✥Üçüncü Bölüm: ❝Yas❞

32 4 5
                                    

Sınır; +60 okunma ve +25 vote (oy)!

Keyifli okumalar ♡

▂▂▂▂▂▂▂▂▂

Yas.

İçinde kopan fırtınaları kimseye anlatamıyordu. Geceleri uyumuyor, bayılana kadar ağlıyordu. Ciğerleri adeta solmuştu. Nefes aldığını dâhi hissedemiyordu. Yürüyen bir ölüden farksızdı.

"Kendini toparlaman gerekiyor. Günlerdir hiçbir şey yemedin. Ölmek mi istiyorsun?"

Narcissa kaseden bir kaşık çorba alarak zar zor kız kardeşinin ağzına tıkıştırdı. Onun için endişeliydi. Tonks'un ölümünden bu yana yatağından çıkmıyor, tek bir kelime dâhi etmiyordu. Babasına bir şey belli etmemek için günlerdir çırpınıyordu. Cygnus kızının bu durumda olmasını korkmasına bağlıyordu. Ancak o gece Andromeda'nın duyguları, ruhu, bütün benliği toprağa karışmış ve yok olmuştu.

Andromeda eliyle kardeşine durmasını işaret etti. Midesi bulanıyordu. İçinde oluşan boşluğun tarifi yoktu. Bir daha ona dokunamayacak, sesini duyamayacak olduğu gerçeği yüzüne bir tokat gibi çarpıyordu. Her dakika aklına paylaştıkları anılar geliyor, gözyaşları durmadan süzülüyordu. O olmadan yapayalnız kalmıştı.

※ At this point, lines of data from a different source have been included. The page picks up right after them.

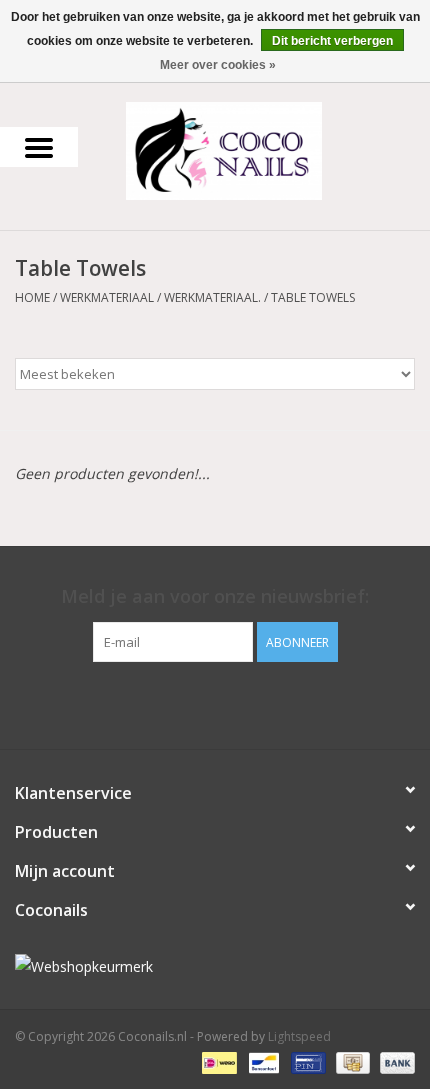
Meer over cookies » (218, 65)
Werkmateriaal (107, 297)
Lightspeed (299, 1036)
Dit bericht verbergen (332, 41)
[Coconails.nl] (254, 149)
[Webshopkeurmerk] (215, 966)
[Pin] (306, 1061)
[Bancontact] (262, 1061)
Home (32, 297)
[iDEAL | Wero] (217, 1061)
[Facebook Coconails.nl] (215, 703)
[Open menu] (39, 147)
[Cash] (351, 1061)
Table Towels (313, 297)
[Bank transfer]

"Andie, lütfen biraz toparlan. Babam eğer bir bulanık için ağladığını öğrenirse..."

Cümlesini tamamlayamadan kapı aralanmış, Bellatrix içeri girmişti. Kabarık siyah saçlarını beceriksizce toparlamış, içinde rahat olmadığı oldukça belli olan korsesini genişletmek için çekiştiriyordu. "Merlin! Bu ne tür bir işgence aleti böyle!" Diyerek homurdandı.

Gözleri Andromeda ile kesiştiğinde sessiz bir küfür fısıldadı. "Bu kadar kötü olduğunu düşünmemiştim..." dedi yanaşarak. İnce uzun parmakları kız kardeşinin yüzünde gezindi. "Merlin aşkına! Bir ceset kadar soğuksun!"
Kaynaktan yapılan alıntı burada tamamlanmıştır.